NB: Many people think that ear plugs don’t work for them because they haven’t learned how to insert them properly. You want to roll your foam earplug between your fingers, squishing it into a thin cylinder, then poke it into your ear canal, and let it expand. Don’t push it in so far you can’t pull it back out, of course, but make sure the plug isn’t sitting loosely. (Sometimes it helps to reach over the top of your head with your opposite arm and pull up on the top of your ear as you insert the plug.) If it’s seated correctly, in just a few seconds the world will mute for you.
How do noise-canceling headphones work on this non-ambient noise? Anything that reduces outside noise has got to help somewhat.
There are also pet earplugs. Foam earplugs that are sized for children will do in a pinch for cats, or you could try a cotton ball. Perhaps you and your dog might like some calming music instead? Pharmaceutical help is also available.

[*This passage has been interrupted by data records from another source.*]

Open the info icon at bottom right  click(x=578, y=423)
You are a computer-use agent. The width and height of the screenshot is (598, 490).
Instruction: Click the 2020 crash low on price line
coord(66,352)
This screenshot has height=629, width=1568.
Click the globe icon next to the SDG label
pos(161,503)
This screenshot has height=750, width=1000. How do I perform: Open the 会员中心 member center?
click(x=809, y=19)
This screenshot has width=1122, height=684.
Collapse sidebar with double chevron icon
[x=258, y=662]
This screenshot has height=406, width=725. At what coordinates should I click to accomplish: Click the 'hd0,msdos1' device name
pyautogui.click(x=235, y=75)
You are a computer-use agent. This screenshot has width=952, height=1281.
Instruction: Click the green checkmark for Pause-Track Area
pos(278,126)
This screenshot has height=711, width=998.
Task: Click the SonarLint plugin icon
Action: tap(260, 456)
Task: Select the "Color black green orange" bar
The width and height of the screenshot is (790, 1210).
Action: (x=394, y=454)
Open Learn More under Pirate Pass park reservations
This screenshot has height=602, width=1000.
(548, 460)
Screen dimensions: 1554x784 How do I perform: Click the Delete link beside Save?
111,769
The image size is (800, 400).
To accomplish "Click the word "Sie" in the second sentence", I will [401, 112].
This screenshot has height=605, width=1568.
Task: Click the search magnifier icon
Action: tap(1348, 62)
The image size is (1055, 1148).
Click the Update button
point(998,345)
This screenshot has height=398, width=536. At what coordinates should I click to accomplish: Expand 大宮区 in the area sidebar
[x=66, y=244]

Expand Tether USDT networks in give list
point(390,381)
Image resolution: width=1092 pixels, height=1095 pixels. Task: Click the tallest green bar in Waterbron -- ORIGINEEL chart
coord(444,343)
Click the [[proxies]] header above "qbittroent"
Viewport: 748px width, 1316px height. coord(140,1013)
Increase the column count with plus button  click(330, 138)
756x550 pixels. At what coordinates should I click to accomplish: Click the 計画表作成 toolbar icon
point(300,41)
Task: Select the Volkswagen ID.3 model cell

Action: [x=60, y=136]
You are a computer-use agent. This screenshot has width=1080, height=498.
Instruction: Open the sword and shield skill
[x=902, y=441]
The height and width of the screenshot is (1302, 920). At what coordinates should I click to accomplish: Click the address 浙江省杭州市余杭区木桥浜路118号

However, if you can’t block out your involuntary airshow, we recommend not trying to soldier through it, trying to ignore the disruption. That’s stress amplifying. You can give in, and grudgingly watch for glimpses, or manufacture an errand that doesn’t require applied concentration, during the times listed below. Take a page from history, and shelter in a bunker of sorts: a movie theater, a basement, anything with soundproofing. Have you ever taken the Seattle Underground tour? How about holding that meeting in the lowest level of a parking garage? Be creative.
- Thursday, Aug. 2
(Two separate bridge closures, during which pilots will practice maneuvers and become familiar with area geography)
First Closure: 9:45 a.m.-12 p.m., Second Closure: 1:15 p.m. – 2:30 p.m.